Exercise instructions: Type out the entries again, matching each one exactly.
** Opening Input material block **
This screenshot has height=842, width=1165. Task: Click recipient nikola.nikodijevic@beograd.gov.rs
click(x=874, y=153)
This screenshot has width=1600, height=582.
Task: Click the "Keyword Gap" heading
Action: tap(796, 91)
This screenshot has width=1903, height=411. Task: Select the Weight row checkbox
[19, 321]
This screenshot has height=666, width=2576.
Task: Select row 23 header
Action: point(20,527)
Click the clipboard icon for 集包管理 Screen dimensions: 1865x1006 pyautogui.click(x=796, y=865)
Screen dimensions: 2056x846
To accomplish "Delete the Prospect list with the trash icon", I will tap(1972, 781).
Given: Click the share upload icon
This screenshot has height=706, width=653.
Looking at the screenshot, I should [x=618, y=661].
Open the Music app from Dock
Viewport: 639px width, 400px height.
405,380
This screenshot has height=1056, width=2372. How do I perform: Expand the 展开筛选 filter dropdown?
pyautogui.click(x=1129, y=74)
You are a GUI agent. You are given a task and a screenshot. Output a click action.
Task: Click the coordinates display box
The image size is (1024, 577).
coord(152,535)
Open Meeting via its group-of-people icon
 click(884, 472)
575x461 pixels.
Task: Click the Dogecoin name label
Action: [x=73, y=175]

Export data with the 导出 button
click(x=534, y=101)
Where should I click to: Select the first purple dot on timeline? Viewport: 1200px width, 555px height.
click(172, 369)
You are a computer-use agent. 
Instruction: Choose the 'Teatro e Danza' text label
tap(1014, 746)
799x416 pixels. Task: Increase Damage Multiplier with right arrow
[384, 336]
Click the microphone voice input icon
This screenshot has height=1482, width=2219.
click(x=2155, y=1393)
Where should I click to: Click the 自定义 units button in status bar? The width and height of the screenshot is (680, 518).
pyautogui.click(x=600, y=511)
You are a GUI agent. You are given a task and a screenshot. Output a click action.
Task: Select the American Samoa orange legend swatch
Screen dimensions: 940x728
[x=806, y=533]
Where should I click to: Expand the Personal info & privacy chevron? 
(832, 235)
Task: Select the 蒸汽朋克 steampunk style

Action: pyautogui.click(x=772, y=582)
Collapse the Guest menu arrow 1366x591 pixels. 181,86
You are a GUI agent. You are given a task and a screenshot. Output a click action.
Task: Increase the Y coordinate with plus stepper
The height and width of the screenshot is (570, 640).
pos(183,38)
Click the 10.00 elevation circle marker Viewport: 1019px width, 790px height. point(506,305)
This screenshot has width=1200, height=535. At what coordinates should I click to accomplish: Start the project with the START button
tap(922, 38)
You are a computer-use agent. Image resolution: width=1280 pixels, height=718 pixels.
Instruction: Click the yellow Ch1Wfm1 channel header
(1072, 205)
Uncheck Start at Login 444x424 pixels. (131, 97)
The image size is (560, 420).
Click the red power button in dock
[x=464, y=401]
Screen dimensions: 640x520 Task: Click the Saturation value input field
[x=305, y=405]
** Closing Input material block **
Result for this task:
This screenshot has height=842, width=1165. Task: Click recipient nikola.nikodijevic@beograd.gov.rs
click(x=874, y=153)
This screenshot has width=1600, height=582.
Task: Click the "Keyword Gap" heading
Action: tap(796, 91)
This screenshot has width=1903, height=411. Task: Select the Weight row checkbox
[19, 321]
This screenshot has height=666, width=2576.
Task: Select row 23 header
Action: point(20,527)
Click the clipboard icon for 集包管理 Screen dimensions: 1865x1006 pyautogui.click(x=796, y=865)
Screen dimensions: 2056x846
To accomplish "Delete the Prospect list with the trash icon", I will tap(1972, 781).
Given: Click the share upload icon
This screenshot has height=706, width=653.
Looking at the screenshot, I should [x=618, y=661].
Open the Music app from Dock
Viewport: 639px width, 400px height.
405,380
This screenshot has height=1056, width=2372. How do I perform: Expand the 展开筛选 filter dropdown?
pyautogui.click(x=1129, y=74)
You are a GUI agent. You are given a task and a screenshot. Output a click action.
Task: Click the coordinates display box
The image size is (1024, 577).
coord(152,535)
Open Meeting via its group-of-people icon
 click(884, 472)
575x461 pixels.
Task: Click the Dogecoin name label
Action: [x=73, y=175]

Export data with the 导出 button
click(x=534, y=101)
Where should I click to: Select the first purple dot on timeline? Viewport: 1200px width, 555px height.
click(172, 369)
You are a computer-use agent. 
Instruction: Choose the 'Teatro e Danza' text label
tap(1014, 746)
799x416 pixels. Task: Increase Damage Multiplier with right arrow
[384, 336]
Click the microphone voice input icon
This screenshot has height=1482, width=2219.
click(x=2155, y=1393)
Where should I click to: Click the 自定义 units button in status bar? The width and height of the screenshot is (680, 518).
pyautogui.click(x=600, y=511)
You are a GUI agent. You are given a task and a screenshot. Output a click action.
Task: Select the American Samoa orange legend swatch
Screen dimensions: 940x728
[x=806, y=533]
Where should I click to: Expand the Personal info & privacy chevron? 
(832, 235)
Task: Select the 蒸汽朋克 steampunk style

Action: pyautogui.click(x=772, y=582)
Collapse the Guest menu arrow 1366x591 pixels. 181,86
You are a GUI agent. You are given a task and a screenshot. Output a click action.
Task: Increase the Y coordinate with plus stepper
The height and width of the screenshot is (570, 640).
pos(183,38)
Click the 10.00 elevation circle marker Viewport: 1019px width, 790px height. point(506,305)
This screenshot has width=1200, height=535. At what coordinates should I click to accomplish: Start the project with the START button
tap(922, 38)
You are a computer-use agent. Image resolution: width=1280 pixels, height=718 pixels.
Instruction: Click the yellow Ch1Wfm1 channel header
(1072, 205)
Uncheck Start at Login 444x424 pixels. (131, 97)
The image size is (560, 420).
Click the red power button in dock
[x=464, y=401]
Screen dimensions: 640x520 Task: Click the Saturation value input field
[x=305, y=405]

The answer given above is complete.